Response 3: Change made as requested

Comment 4. In Table 3: what is the relationship between Cho et al, 2019 report and Bock et al 2021 report which both use HEK-293 cells for study. 

Response 4: Together, the data from Cho et al. (2019) and Bock et al. (2021) suggest that CaMKII and PERM1 may form a multi-protein complex and interact with each other on the outer mitochondrial membrane.

We include the following details in “PERM1 and other tissues” section (Page 18, lines 423-424):

“Moreover, in HEK-293 cells, PERM1 anchors into the outer mitochondrial membrane via its C-terminal domain and binds to CaMKII protein [13, 22], suggesting that CaMKII and PERM1 may be part of the same multi-protein complex and interact with each other via the outer mitochondrial membrane.”

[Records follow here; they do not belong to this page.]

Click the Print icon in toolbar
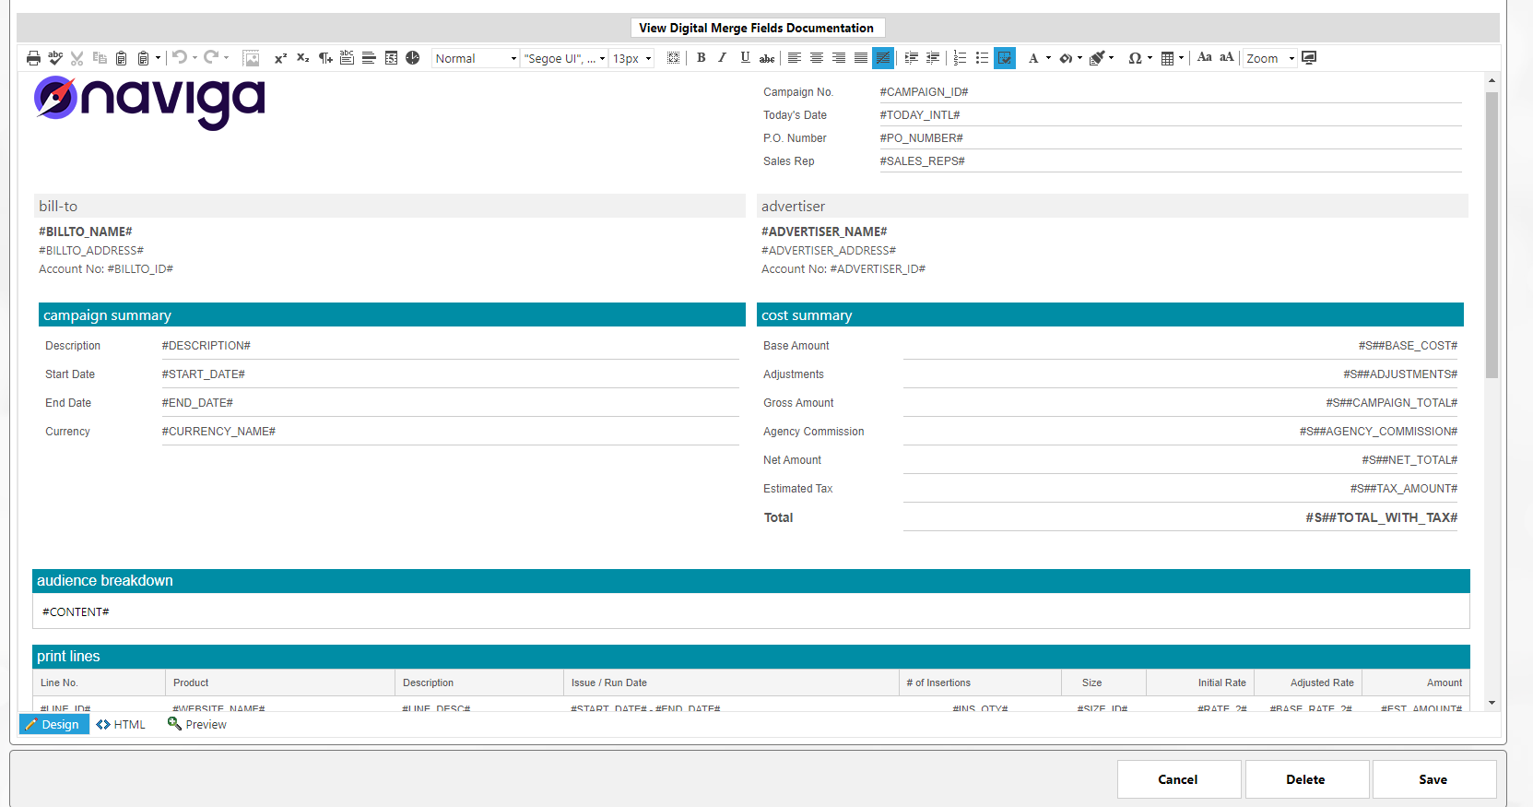Image resolution: width=1533 pixels, height=807 pixels. tap(33, 58)
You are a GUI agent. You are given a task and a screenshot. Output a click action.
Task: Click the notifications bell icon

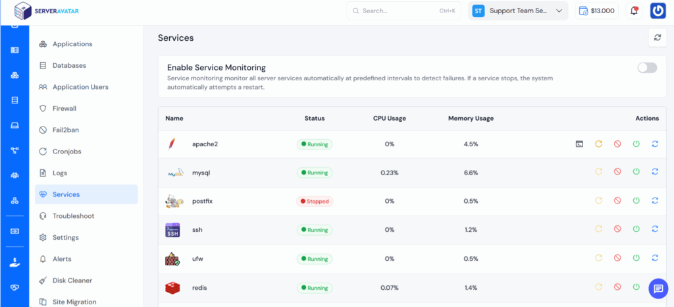pyautogui.click(x=634, y=11)
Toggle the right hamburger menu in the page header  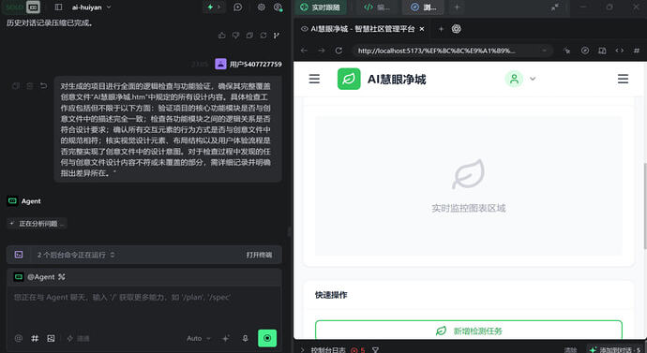click(623, 79)
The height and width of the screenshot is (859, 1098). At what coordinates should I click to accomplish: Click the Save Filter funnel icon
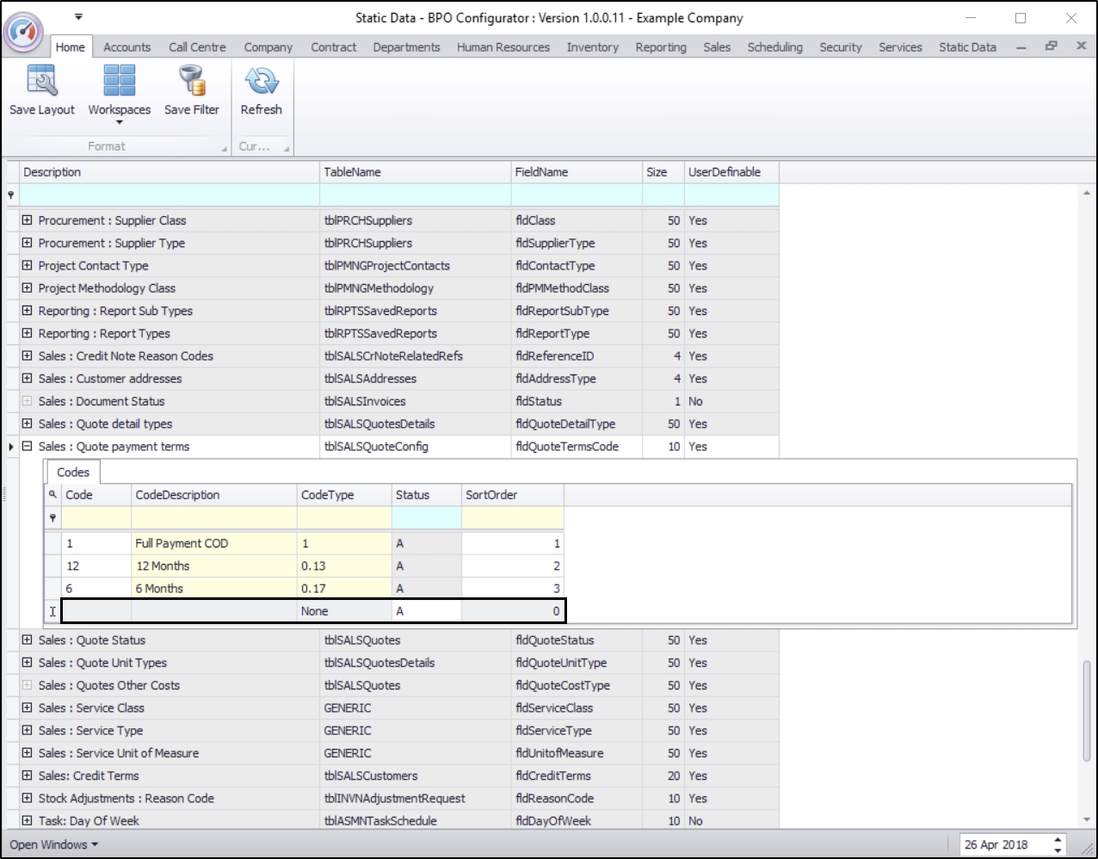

Comment 5. In Table 3: what tumor was studied in Timbergen et al report?

Response 5: Change made as requested

Comment 6. In Table 3: Cho et al report, there is a typo, "brow".

Response 6: Change made as requested

Comment 7. In Table 3: please add "neurons" in Wang report model.

Response 7: Change made as requested

Comment 8. Generally, PERM1 is the novel transcription regulator. What would be the future directions for PERM1 study in mitochondrial field and other field.

Response 8: Please see our detailed responses to Reviewer 1 in addition to our new “Limitations and Future Directions” section on Page 18-19, lines 432-474.

Round 2

Reviewer 1 Report

Comments and Suggestions for Authors

The authors have responded positively to my concerns.

Reviewer 2 Report

Comments and Suggestions for Authors

My questions were answered. No more comments.